IB Math AI SL — Mean, median, and mode

Key Idea: Topic 4.3 focuses on measuring the centre and spread of a dataset. The mean, median, and mode each describe the 'typical' value differently. Standard deviation measures how far values spread from the mean. Understanding how these statistics change when you transform the data (e.g., add a constant, multiply) is a key skill tested in exams.

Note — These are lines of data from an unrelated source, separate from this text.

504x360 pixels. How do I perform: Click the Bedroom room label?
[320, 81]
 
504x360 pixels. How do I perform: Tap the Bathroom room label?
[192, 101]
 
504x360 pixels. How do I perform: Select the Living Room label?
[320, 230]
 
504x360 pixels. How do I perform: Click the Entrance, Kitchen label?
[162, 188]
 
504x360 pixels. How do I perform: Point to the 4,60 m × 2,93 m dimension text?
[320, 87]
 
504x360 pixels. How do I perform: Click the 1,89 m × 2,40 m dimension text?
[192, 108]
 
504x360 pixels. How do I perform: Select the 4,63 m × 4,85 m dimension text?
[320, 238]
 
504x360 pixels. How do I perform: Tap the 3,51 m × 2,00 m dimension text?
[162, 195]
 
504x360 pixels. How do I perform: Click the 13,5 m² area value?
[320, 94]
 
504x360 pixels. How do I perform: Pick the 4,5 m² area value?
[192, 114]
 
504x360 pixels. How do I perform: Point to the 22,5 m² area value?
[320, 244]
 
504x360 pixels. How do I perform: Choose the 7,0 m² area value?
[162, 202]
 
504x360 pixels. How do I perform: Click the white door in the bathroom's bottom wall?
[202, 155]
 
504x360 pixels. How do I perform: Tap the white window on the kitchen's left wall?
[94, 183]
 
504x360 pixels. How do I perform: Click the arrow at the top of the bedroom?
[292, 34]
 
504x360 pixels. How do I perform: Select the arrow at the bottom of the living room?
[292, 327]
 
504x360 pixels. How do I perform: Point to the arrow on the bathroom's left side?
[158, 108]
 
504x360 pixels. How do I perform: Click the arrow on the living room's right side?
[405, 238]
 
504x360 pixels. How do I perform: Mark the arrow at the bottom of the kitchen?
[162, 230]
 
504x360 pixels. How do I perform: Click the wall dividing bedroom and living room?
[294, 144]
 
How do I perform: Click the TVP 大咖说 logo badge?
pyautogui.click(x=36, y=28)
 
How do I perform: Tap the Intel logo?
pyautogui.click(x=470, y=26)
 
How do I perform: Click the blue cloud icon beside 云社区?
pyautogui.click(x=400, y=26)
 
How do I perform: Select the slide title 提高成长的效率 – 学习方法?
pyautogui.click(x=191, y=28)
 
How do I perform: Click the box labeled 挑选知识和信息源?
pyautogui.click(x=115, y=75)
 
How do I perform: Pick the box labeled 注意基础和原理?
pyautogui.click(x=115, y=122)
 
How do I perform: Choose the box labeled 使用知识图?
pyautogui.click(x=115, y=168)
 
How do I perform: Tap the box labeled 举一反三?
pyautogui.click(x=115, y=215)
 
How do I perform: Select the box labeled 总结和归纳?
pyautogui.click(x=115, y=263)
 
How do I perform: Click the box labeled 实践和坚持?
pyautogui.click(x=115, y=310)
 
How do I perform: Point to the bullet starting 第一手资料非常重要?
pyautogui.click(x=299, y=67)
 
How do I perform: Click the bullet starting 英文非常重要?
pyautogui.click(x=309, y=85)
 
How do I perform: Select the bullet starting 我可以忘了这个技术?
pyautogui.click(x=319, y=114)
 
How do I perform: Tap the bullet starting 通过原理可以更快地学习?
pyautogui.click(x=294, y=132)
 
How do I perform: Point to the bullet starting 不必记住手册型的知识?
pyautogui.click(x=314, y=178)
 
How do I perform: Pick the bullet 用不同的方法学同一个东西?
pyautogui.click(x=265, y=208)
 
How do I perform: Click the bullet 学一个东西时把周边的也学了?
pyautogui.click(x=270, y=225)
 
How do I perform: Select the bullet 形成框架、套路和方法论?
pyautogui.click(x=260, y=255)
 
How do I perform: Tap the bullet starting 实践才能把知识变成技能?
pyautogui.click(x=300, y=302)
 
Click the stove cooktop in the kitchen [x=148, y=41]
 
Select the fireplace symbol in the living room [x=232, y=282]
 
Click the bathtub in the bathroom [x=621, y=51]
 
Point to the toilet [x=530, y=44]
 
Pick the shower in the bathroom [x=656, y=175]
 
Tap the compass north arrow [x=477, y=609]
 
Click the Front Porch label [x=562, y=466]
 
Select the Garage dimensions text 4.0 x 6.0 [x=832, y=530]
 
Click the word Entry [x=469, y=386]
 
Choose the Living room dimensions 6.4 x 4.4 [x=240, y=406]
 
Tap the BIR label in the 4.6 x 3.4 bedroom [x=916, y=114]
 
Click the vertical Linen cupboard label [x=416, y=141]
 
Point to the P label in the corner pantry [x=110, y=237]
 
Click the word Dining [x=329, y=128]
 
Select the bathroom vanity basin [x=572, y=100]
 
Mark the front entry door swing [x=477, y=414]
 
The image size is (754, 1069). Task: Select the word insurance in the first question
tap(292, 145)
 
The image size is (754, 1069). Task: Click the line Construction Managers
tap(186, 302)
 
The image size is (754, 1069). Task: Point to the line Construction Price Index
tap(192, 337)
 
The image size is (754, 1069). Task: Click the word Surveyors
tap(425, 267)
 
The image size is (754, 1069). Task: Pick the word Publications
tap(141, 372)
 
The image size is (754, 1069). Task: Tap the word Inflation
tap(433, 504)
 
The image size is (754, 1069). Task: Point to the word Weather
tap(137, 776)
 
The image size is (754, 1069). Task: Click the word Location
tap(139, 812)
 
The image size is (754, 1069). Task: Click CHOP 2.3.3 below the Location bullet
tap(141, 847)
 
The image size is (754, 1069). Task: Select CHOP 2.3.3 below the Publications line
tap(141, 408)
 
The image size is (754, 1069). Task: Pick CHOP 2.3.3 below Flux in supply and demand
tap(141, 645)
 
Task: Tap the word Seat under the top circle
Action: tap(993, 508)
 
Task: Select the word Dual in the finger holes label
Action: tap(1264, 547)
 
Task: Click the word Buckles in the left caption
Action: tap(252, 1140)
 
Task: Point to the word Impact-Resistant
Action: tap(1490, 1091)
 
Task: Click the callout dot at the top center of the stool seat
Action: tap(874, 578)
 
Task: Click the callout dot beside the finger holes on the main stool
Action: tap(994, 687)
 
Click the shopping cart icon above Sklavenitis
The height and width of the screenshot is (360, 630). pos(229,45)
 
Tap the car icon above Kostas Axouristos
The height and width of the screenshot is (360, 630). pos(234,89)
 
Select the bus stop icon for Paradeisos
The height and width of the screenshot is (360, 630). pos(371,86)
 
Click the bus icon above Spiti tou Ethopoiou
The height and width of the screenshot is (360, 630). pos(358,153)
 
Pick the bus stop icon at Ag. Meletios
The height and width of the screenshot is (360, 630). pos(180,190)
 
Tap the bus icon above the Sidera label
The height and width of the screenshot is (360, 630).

✅ Measures of central tendency

✅ Measures of spread

Example: Grouped data mean: Class intervals: 0–10 (f=5), 10–20 (f=8), 20–30 (f=7). Midpoints: 5, 15, 25. x̄ = (5×5 + 8×15 + 7×25) / (5+8+7) = (25 + 120 + 175) / 20 = 320/20 = 16 Transformation: If x̄ = 50 and σ = 8, and each value is scaled by 1.1 then increased by 5: New mean = 50×1.1 + 5 = 60 New σ = 8×1.1 = 8.8

Use the GDC for standard deviation on real data — the manual formula is slow and error-prone. For skewed distributions: mean is pulled toward the tail, median stays near the centre. Use median when data is skewed or has outliers.

Paper 2 (GDC allowed): Enter all values in a list. Run 1-Var Stats to get x̄, σₓ, Sₓ, Q1, Q3 all at once. Write down the values you use. Paper 1: You may be asked to calculate the mean from a frequency table by hand — show the Σ(f×x) calculation step explicitly.